WHEREAS, the Company has previously granted to the Participant certain performance-based Restricted Stock Units pursuant to the Agreements;
WHEREAS, pursuant to Section 10(c) of the Plan, the conditions and rights under the Agreements may generally be amended by the Committee, subject to certain limitations, and in some circumstances, with the consent of the affected participant of the Plan; and
WHEREAS, the Company desires to amend the Agreements as set forth herein, effective as of the Effective Date.

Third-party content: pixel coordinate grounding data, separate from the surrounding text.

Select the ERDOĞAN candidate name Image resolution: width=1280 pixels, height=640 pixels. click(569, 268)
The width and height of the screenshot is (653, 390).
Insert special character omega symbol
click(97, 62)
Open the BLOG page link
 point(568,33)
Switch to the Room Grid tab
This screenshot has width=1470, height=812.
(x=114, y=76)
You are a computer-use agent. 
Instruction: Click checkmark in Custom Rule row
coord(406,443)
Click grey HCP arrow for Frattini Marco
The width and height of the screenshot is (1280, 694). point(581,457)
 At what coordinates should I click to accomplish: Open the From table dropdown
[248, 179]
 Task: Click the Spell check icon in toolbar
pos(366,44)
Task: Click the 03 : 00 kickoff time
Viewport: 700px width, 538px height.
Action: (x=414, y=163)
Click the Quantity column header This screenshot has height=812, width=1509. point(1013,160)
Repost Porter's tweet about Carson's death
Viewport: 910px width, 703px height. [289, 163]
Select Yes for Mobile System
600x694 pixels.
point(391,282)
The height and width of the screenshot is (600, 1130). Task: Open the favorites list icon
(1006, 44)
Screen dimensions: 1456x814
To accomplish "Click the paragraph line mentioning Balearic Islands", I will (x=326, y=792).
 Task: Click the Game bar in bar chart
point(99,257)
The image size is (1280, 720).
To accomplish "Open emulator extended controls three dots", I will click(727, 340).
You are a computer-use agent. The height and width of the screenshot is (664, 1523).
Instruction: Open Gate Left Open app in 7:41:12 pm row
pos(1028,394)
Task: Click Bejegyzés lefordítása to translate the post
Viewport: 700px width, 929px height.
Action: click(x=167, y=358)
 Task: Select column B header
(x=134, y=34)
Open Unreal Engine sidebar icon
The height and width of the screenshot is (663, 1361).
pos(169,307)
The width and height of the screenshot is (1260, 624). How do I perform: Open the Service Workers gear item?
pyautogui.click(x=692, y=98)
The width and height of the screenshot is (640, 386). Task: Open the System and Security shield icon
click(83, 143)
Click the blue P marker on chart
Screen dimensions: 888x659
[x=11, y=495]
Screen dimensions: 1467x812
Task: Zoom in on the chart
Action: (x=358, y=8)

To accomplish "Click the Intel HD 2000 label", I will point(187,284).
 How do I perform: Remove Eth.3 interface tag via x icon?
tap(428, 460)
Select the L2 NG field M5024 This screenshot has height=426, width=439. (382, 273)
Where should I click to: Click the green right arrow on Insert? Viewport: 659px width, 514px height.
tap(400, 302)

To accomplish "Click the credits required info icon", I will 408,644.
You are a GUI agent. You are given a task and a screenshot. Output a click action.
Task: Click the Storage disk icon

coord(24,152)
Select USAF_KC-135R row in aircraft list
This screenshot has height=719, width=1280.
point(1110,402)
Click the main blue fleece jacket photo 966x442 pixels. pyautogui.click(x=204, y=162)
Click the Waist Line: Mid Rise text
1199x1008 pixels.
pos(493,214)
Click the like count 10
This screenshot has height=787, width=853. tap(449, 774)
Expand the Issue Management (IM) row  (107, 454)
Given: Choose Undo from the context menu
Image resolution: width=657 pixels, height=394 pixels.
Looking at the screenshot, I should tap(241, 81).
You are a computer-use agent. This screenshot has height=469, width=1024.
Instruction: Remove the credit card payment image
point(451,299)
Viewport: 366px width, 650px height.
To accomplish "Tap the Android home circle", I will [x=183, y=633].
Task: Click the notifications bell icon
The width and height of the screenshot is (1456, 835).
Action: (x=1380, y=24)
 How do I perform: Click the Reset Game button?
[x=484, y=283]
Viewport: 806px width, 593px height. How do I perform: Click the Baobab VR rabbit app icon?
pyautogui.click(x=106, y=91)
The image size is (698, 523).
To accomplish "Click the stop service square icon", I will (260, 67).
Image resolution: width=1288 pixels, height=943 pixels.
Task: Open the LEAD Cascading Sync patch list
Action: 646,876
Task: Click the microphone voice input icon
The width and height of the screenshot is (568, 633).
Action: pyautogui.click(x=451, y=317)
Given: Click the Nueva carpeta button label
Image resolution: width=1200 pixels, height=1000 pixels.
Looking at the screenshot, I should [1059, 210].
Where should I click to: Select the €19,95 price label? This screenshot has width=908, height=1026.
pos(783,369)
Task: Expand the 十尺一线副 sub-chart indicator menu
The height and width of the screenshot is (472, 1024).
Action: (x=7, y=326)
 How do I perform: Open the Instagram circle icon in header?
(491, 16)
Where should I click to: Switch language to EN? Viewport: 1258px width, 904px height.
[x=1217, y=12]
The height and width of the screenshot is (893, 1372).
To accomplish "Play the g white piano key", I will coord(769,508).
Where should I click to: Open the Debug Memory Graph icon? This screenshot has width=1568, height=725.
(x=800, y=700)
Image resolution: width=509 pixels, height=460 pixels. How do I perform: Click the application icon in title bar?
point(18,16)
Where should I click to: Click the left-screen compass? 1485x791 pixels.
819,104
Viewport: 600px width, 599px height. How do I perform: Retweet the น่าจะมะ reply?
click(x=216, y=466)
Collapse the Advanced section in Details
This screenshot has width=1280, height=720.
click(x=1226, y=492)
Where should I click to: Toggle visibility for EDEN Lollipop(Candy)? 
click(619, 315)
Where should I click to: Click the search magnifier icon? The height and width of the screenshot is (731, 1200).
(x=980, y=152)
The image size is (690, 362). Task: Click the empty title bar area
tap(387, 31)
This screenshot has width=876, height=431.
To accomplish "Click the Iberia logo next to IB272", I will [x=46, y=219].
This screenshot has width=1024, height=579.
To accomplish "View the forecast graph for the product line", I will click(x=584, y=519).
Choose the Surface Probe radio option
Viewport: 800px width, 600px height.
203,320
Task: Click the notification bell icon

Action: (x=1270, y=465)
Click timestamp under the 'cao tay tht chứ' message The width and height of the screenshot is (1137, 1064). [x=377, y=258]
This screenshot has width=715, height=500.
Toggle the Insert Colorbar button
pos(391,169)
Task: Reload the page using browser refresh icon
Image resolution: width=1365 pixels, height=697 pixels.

NOW, THEREFORE, for good and valuable consideration, the receipt and sufficiency of which are hereby acknowledged, the parties hereto, intending to be legally bound, hereby agree as follows:
1.Section 3(c)(3) of the Agreements shall be amended and restated in its entirety as follows:
“(3) Change in Control. If a Change in Control occurs and Employee is a participant in the Executive Severance Plan (as such plan may be amended from time to time), then the terms of Section 3 of such plan are hereby incorporated by reference into this Agreement. If a Change in Control occurs and Employee is not a participant in the Executive Severance Plan, then upon such Employee’s Involuntary Termination that occurs on or within twenty-four (24) months following a Change in Control and subject to the Employee’s entry into a release of all claims against the Company in a form acceptable to the Company, the Forfeiture Restrictions shall lapse with respect to the greater of (i) the number of Restricted Stock Units determined based on the Company’s attainment of the Performance Criteria described on Exhibit A, as measured through the date of such Employee’s Involuntary Termination, or (ii) the number of Restricted Stock Units determined based on a 100% of Target Level Payout Percentage.”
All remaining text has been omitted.